From the material below, tally every line containing "agent"; reply with the total only.

━━━━━━━━━━━━━━━━━━━━━━━━━━━━━━

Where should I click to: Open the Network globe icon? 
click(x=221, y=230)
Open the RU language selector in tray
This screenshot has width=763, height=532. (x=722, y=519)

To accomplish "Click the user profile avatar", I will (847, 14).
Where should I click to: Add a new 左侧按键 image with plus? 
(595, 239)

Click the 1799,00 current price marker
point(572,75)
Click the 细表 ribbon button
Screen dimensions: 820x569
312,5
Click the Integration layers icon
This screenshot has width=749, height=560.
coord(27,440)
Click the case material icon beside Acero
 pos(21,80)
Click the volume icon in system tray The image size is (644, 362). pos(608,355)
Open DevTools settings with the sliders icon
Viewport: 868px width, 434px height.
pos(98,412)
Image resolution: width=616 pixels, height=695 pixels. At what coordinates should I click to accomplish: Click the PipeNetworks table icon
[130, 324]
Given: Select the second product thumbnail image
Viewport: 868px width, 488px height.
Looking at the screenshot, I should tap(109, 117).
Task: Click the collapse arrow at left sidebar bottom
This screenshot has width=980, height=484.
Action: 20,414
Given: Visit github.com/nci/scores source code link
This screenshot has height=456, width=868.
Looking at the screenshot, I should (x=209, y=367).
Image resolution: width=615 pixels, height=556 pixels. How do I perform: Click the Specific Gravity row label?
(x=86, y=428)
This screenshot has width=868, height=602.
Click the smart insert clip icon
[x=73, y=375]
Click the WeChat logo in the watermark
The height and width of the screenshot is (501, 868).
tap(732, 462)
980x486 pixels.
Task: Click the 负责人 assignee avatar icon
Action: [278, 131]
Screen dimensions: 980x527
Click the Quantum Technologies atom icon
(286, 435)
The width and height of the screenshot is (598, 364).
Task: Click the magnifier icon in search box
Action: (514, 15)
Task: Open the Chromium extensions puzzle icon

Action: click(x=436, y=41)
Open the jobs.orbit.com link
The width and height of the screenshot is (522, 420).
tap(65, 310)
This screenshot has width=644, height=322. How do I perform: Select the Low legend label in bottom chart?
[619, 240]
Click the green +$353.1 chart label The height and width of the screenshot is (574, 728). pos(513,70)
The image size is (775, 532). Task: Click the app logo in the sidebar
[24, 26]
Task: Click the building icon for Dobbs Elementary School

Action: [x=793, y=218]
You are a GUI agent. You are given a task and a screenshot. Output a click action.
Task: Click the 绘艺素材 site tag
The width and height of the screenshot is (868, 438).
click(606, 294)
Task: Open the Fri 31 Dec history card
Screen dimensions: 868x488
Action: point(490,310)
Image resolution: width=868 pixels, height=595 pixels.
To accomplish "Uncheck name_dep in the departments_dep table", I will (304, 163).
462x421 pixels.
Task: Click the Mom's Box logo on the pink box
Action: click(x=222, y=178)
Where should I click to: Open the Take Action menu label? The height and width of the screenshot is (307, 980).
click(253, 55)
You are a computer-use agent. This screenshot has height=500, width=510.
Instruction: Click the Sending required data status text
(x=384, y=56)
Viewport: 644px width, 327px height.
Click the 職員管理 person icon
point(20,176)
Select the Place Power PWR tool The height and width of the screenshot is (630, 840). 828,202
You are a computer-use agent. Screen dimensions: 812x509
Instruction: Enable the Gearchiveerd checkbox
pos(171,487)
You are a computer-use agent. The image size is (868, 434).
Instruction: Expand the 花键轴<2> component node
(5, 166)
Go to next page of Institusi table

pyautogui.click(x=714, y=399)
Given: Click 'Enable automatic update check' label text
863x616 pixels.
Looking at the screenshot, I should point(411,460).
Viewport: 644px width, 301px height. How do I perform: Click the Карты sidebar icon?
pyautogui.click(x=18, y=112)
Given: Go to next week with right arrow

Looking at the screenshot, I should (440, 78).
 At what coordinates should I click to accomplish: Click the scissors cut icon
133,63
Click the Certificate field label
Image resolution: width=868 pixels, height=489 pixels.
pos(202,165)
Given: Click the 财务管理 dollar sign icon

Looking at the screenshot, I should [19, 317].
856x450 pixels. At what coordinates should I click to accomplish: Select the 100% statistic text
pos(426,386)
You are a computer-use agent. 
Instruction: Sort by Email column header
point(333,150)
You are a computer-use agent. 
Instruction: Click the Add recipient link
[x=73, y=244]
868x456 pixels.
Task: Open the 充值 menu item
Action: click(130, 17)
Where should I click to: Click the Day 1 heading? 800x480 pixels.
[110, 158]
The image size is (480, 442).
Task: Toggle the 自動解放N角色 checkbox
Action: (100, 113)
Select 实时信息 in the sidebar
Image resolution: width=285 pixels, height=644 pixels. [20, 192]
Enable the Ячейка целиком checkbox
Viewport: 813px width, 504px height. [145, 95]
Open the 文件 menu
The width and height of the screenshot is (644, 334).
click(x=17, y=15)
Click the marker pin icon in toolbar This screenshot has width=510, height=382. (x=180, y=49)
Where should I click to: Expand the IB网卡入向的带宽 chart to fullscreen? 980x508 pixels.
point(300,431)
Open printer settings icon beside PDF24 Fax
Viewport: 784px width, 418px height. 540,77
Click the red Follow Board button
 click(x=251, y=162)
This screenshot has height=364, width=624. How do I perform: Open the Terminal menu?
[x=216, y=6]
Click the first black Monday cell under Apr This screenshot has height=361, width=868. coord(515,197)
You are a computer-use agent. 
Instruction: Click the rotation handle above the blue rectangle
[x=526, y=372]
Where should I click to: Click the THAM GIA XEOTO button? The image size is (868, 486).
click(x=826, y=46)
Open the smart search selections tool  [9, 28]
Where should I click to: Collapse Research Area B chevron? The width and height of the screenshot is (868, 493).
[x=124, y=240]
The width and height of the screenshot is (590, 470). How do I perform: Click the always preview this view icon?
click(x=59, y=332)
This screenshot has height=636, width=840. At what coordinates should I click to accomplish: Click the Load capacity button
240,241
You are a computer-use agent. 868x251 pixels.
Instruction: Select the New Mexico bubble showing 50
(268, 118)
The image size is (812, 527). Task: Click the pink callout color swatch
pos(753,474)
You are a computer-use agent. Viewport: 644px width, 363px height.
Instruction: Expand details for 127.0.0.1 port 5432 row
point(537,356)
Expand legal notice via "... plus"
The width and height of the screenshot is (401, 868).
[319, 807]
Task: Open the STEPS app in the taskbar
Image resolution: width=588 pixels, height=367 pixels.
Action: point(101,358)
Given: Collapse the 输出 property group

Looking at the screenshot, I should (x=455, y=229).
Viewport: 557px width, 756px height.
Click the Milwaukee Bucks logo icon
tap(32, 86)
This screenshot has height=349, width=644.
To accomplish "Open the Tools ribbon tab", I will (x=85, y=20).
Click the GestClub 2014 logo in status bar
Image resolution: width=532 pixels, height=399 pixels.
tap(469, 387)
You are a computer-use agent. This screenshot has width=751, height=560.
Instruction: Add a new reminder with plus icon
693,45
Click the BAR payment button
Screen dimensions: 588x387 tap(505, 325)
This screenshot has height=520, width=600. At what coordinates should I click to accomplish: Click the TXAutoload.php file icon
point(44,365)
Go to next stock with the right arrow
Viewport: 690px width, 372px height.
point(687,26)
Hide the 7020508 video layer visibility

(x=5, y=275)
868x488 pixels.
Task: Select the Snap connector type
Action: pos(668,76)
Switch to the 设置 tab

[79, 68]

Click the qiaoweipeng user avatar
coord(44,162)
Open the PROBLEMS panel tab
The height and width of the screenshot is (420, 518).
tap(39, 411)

━━━━━━━━━━━━━━━━━━━━━━━━━━━━━━

# Reply:
10